Veith announced her retirement on a German-language live stream interview Saturday after a montage of career highlights set to Destiny’s Child’s “Survivor.” She was in tears after watching a series of video messages from the likes of fellow champion ski racers Marcel HirscherTina Maze and Lara Gut.

“I‘m ready for the next chapter,” was posted on Veith’s Instagram minutes later. “My heart and head are telling me it‘s time to do something new. And so, I have decided to retire from ski racing.
Skiing is my whole life. It has made me who I am today and will always be something I’m passionate about. I am so grateful for the opportunities I’ve had, to learn and achieve in the past fifteen years. I’ve been able to fulfil my childhood dreams and more.”

Veith, 30, won the overall, the biggest annual prize in ski racing, in 2014 and 2015. Lindsey Vonn was in between major leg injuries. Mikaela Shiffrin was still on the rise.

Veith, then Anna Fenninger, blossomed into the world’s best skier in her early 20s.
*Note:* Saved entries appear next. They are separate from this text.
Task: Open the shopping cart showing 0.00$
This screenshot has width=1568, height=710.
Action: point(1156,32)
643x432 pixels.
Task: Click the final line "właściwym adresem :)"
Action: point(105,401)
After winning the 2014 Olympic super-G, she finished first or second in five of her last six starts of that World Cup season to overtake a retiring German Maria Hoefl-Riesch for the crown.

The following year, Veith again came from behind, this time edging Slovenian Tina Maze in the last race of the season.

Everything changed on Oct. 21, 2015. Veith crashed in training, tearing ligaments and the patellar tendon in her right knee, three days before the start of the season. She missed 14 months of races.

Veith, after a 2016-17 season-ending left knee surgery, returned to the top of a World Cup podium in December 2017. At her last Olympics in PyeongChang, Veith skied into first place from the 15th bib in the super-G, looking to cap an improbable ride to a repeat gold medal.

Then something more surprising happened: World champion snowboarder Ester Ledecka beat Veith’s time by .01 from the 26th starting position, relegating Veith to silver. Pre-race medal contenders are usually done by bib 20. Ledecka’s best prior World Cup race finish was a seventh.

Veith tore another right knee ligament in January 2019, then returned this past season with a best finish of seventh.

With Veith’s retirement, Austria has zero active Olympic or World Cup overall champions in women’s Alpine skiing. Austria, the most successful Olympic Alpine nation in history, had at least one active World Cup overall champion every day since Anita Wachter‘s crown in 1993.

In the most recent abbreviated World Cup season, Austria had zero women win a discipline or overall title, though Nicole Schmidhofer won the 2017 World super-G title and the 2019 World Cup downhill season crown.